Был июнь во второй половине. Азеф, убедившись, что работа у нас идет хорошо, уехал из Петербурга. Царь переехал в Петергоф, и Плеве стал ездить по четвергам уже не на Царскосельский вокзал, а на Балтийский. Наблюдение назрело окончательно, и было ясно, что мы должны скоро приступить к покушению. Сазонову нужно было съездить на родину, и мы "разочли" его. Для расчета был придуман следующий способ.
Я случайно разбил у себя зеркало. Сазонов пошел в швейцарскую и стал громко жаловаться на свою судьбу.
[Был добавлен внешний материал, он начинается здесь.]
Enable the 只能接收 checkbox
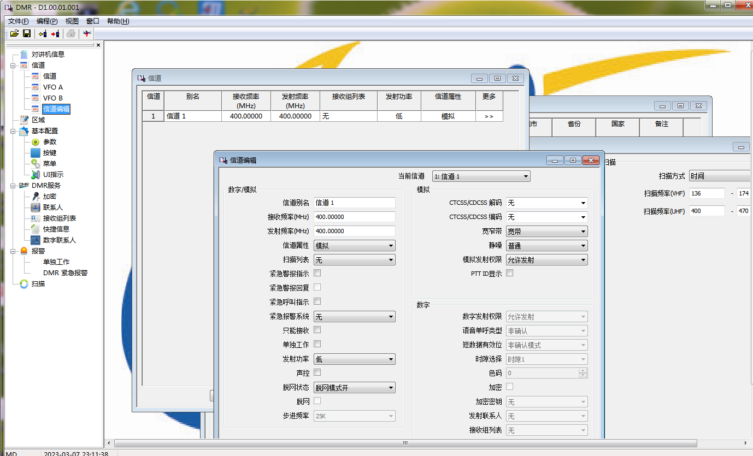The image size is (753, 456). pos(317,330)
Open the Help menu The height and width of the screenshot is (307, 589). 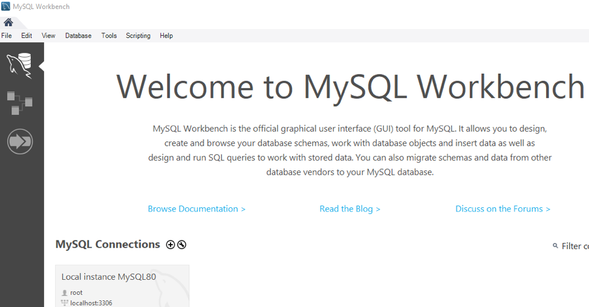pyautogui.click(x=166, y=36)
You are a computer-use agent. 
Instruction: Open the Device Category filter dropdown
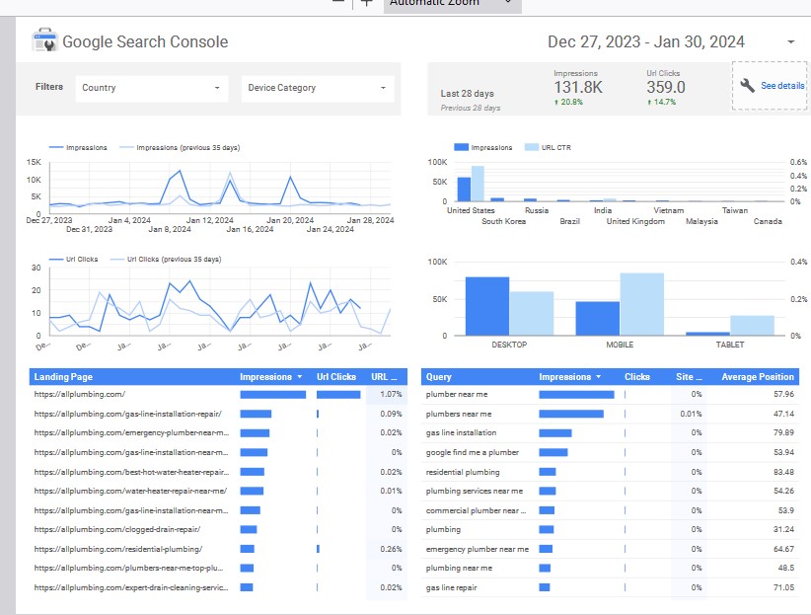(x=317, y=88)
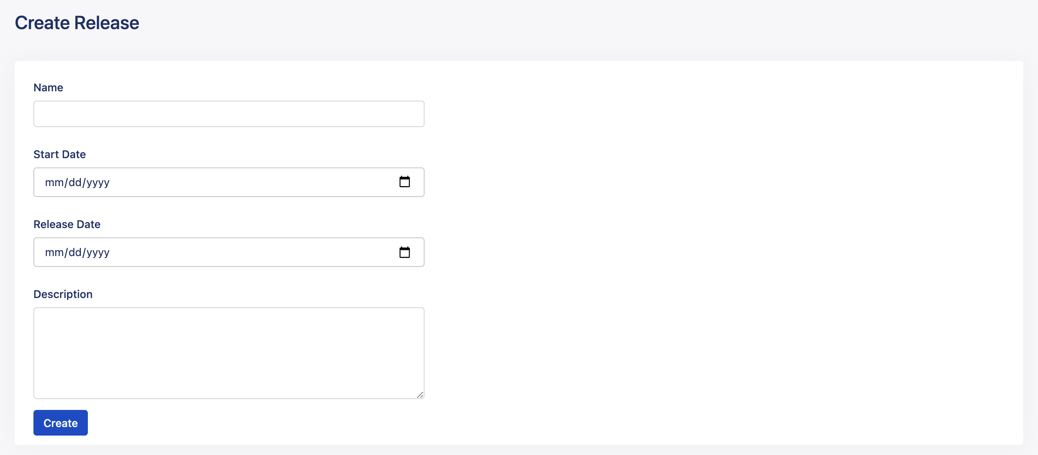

-- Вот, только устроился... шабаш... прогоняют... места лишился.
-- За что?
-- Зеркало разбил.
Швейцар удивился.
-- Неужто за зеркало? Ну?
Сазонов закрыл руками лицо:
-- Да что... Разбил я это зеркало, комнату прибирал... Барыня услыхала, как крикнет: ты, говорит, сукин сын, зеркало разбил, дрянь...
-- Ну, а ты что же?
-- Я-то? Я ей говорю: от такой же, говорю, слышу.
Швейцар всплеснул руками:
-- Ах, ты!.. Барыне так и сказал. От такой же, сказал, слышу... Ловко... Как же ты осмелел... Ну, а дальше что было?
-- А дальше барыня ну визжать... Прибежал барин, ни слова не говоря, хвать и в дверь выкинул...
-- Ни слова не говоря, говоришь?
-- Ни слова не говоря...
Швейцар задумался.
-- Ну, плохо твое дело... Однако, все-таки иди, -- прощенья проси. Авось простят.
-- Не простят: барыня злющая.
-- А ты все-таки иди, попробуй.
Мы, конечно, не простили Сазонова, и он в тот же день выехал со двора. Вслед за ним уехал и я в Москву. На квартире остались Дора Бриллиант и Ивановская. В Москву же должны были приехать Каляев и Швейцер. Там предполагалось обсудить в подробностях план покушения.
К этому времени все члены организации не только близко перезнакомились между собою, но многие и интимно сошлись. Была крепкая спайка прошлого -- неудача 18 марта и смерть Покотилова. Эта спайка связала и новых членов организации, и уже давно стерлась грань между старшими и младшими, рабочими и интеллигентами. Было одно братство, жившее одной и той же мыслью, одним и тем же желанием. Сазонов был прав, определяя впоследствии, в одном из писем ко мне с каторги, нашу организацию такими словами: "Наша Запорожская Сечь, наше рыцарство было проникнуто таким духом, что слово "брат" еще недостаточно ярко выражает сущность наших отношений".
Эта братская связь чувствовалась нами всеми и вселяла уверенность в неизбежной победе.